As time passes and the needs of organizations change, NIST plans to continually update the CSF to keep it relevant. Updates to the CSF happen as part of NIST’s annual conference on the CSF and take into account feedback from industry representatives, via email and through requests for comments and requests for information NIST sends to large organizations.
“If NIST learns that industry is not prepared for a new update, or sufficient features have not been identified to warrant an update, NIST continues to collect comments and suggestions for feature enhancement, bringing those topics to the annual Cybersecurity Risk Management Conference for discussion, until such a time that an update is warranted,” NIST said.
Who does the NIST Cybersecurity Framework affect?

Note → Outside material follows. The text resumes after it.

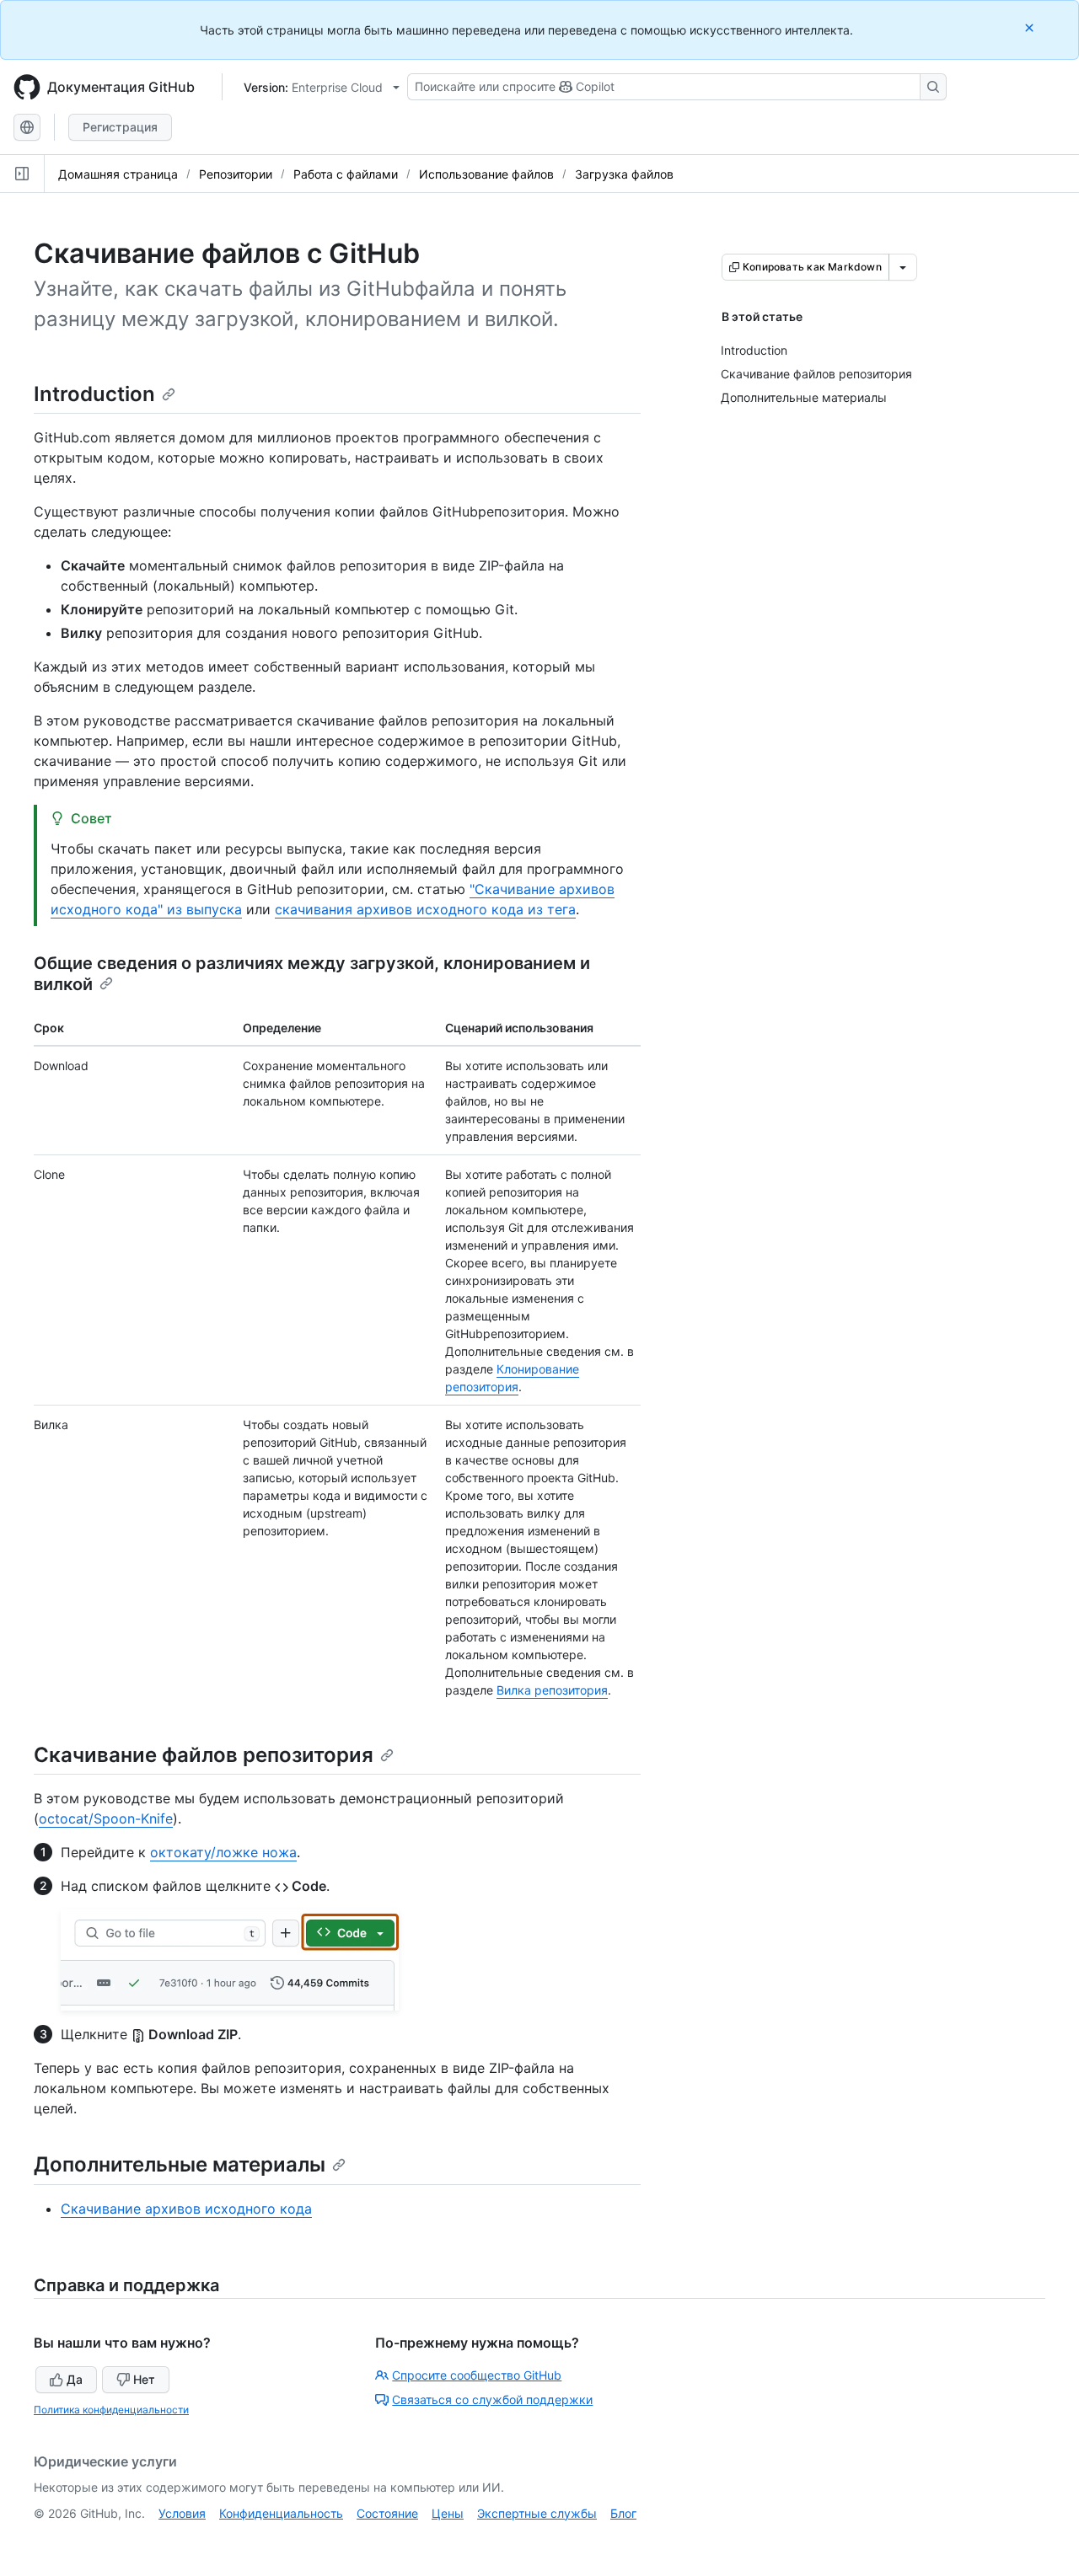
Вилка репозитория (552, 1690)
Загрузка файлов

The CSF affects literally everyone who touches a computer for business. IT teams and CXOs are responsible for implementing it; regular employees are responsible for following their organization’s security standards; and business leaders are responsible for empowering their security teams to protect their critical infrastructure.
The degree to which the CSF will affect the average person won’t lessen with time either, at least not until it sees widespread implementation and becomes the new standard in cybersecurity planning.
If it seems like a headache it’s best to confront it now: Ignoring the NIST’s recommendations will only lead to liability down the road with a cybersecurity event that could have easily been avoided. Embrace the growing pains as a positive step in the future of your organization.
When is the NIST Cybersecurity Framework happening?
President Obama instructed the NIST to develop the CSF in 2013, and the CSF was officially issued in 2014. President Trump’s cybersecurity executive order signed on May 11, 2017 formalized the CSF as the standard to which all government IT is held and gave agency heads 90 days to prepare implementation plans.
Private sector organizations still have the option to implement the CSF to protect their data—the government hasn’t made it a requirement for anyone operating outside the federal government.
In 2018, the first major update to the CSF, version 1.1, was released. Most of the changes came in the form of clarifications and expanded definitions, though one major change came in the form of a fourth section designed to help cybersecurity leaders use the CSF as a tool for self-assessing current risks.
While brief, section 4.0 describes the outcomes of using the framework for self-assessment, breaking it down into five key goals:
- Examining organizational cybersecurity to determine which target implementation tiers are selected,
- Determining current implementation tiers and using that knowledge to evaluate the current organizational approach to cybersecurity,
- Establish outcome goals by developing target profiles,
- Assessing current profiles to determine which specific steps can be taken to achieve desired goals,
- Using the CSF’s informative references to determine the degree of controls, catalogs and technical guidance implementation.
How can I implement the NIST Cybersecurity Framework?
The NIST’s Framework website is full of resources to help IT decision-makers begin the implementation process. It contains the full text of the framework, FAQs, reference tools, online learning modules and even videos of cybersecurity professionals talking about how the CSF has affected them.
Of particular interest to IT decision-makers and security professionals is the industry resources page, where you’ll find case studies, implementation guidelines, and documents from various government and non-governmental organizations detailing how they’ve implemented or incorporated the CSF into their structure.
There’s no better time than now to implement the CSF: It’s still relatively new, it can improve the security posture of organizations large and small, and it could position you as a leader in forward-looking cybersecurity practices and prevent a catastrophic cybersecurity event.